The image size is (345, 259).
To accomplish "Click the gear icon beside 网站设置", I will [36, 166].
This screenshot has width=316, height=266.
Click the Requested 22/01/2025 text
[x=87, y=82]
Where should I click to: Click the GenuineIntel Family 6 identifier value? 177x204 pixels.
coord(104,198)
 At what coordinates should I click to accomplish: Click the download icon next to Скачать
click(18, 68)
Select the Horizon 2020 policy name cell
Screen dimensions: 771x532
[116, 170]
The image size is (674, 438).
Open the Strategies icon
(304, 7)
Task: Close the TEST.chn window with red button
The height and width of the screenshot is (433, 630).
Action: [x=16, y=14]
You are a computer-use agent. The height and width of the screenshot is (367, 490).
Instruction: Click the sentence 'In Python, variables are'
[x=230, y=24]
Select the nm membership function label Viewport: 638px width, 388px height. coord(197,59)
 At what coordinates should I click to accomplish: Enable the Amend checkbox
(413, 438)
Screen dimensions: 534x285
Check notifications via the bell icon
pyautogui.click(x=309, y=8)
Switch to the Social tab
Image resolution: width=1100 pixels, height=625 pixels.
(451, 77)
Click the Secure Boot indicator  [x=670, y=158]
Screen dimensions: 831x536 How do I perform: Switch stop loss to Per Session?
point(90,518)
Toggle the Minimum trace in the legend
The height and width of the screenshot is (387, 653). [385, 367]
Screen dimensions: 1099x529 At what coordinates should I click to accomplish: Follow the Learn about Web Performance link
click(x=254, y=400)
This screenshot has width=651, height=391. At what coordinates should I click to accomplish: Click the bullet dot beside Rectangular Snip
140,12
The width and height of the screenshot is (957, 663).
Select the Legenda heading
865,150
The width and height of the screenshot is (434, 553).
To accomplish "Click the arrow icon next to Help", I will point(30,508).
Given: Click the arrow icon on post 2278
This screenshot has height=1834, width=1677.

__________________________________________________

Work to be completed: Count every line above that holds the word "arrow", and state the number and nothing more.

Response to the task: 2